King says racial violence does not reflect attitudes of Virginians

Senator King on Charlottesville

SANFORD, Maine (NEWS CENTER) — Sen. Angus King said Tuesday the white supremacist groups that provoked violence in Virginia don’t represent that state, and that their views are not what America is about.

The weekend protests and attacks in Charlottesville, Virginia, resulted in three deaths and reignited questions about America’s struggle with racism.

Sen. King grew up in Virginia and went to law school in Charlottesville. During a stop at the Trafton Senior Center in Sanford, the senator told NEWS CENTER the actions of those Nazi and white supremacist groups were "disturbing," especially because of the many years of work in the country to promote civil rights and tolerance.

King said those hate groups do not represent most of America or Virginia.
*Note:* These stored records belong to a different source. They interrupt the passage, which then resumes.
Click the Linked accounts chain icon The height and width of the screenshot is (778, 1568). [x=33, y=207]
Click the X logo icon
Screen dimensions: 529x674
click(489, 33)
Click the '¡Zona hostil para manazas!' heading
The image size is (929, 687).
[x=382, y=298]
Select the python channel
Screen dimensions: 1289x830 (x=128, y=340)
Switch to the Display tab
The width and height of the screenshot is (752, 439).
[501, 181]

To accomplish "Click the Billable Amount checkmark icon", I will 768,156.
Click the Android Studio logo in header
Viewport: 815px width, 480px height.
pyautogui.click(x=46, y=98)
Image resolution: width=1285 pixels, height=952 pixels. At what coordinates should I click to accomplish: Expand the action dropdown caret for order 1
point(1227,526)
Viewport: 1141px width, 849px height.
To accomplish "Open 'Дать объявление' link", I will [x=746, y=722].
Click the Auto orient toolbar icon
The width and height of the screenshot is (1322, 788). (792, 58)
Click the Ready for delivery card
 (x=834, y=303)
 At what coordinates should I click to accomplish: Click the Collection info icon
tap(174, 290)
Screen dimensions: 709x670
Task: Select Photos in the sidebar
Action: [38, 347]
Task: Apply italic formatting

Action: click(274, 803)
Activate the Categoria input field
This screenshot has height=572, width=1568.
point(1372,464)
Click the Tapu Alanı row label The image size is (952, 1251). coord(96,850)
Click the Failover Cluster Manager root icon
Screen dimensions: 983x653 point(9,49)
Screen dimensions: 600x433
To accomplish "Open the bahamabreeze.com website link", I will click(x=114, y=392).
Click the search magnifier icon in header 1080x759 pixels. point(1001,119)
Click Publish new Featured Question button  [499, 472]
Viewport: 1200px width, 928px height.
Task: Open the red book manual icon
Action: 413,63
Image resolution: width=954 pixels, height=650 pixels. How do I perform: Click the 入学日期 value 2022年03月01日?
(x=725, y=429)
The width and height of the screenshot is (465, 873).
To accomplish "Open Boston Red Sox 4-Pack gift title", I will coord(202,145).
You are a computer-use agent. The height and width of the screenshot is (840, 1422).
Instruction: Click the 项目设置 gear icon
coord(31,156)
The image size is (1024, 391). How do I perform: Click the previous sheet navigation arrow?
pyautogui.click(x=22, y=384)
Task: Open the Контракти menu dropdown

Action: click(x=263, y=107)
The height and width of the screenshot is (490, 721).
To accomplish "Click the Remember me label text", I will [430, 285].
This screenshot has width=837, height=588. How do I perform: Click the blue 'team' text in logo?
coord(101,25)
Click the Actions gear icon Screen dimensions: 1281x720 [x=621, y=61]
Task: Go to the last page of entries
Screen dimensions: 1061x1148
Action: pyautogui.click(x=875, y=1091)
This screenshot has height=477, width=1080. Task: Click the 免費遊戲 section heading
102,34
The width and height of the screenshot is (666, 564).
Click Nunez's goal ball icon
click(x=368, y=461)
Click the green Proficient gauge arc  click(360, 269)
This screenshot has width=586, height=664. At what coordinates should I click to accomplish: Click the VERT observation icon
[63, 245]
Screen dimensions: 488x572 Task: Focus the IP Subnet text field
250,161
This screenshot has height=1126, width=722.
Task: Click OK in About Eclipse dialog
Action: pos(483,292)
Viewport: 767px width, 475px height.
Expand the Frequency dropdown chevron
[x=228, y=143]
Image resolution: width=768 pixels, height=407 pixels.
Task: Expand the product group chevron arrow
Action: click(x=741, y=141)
"One of the things that really disturbed me," King said, "in looking at pictures of what happened, these were younger people. Many in their 20s and 30s. I just wonder what turned them to this sort of cult of hatred that’s so damaging to our society and community."

WATCH: Full interview with Sen. Angus King on Charlottesville

King said Charlottesville had worked for years to become a more inclusive community, and that the violence did not represent the people of the city or those of Virginia. As for the statue of Robert E. Lee, which allegedly sparked the protest, King said that was just used as an excuse.

"This isn’t about Robert E. Lee or Robert E. Lee’s statue," King said. "This is about symbolism, and I just think its people who came from all over the country to express anti-Semitism and racism … it's not who America is or wants to be."

The senator's comments came before the latest statements from President Trump about the groups involved in the Charlottesville confrontation.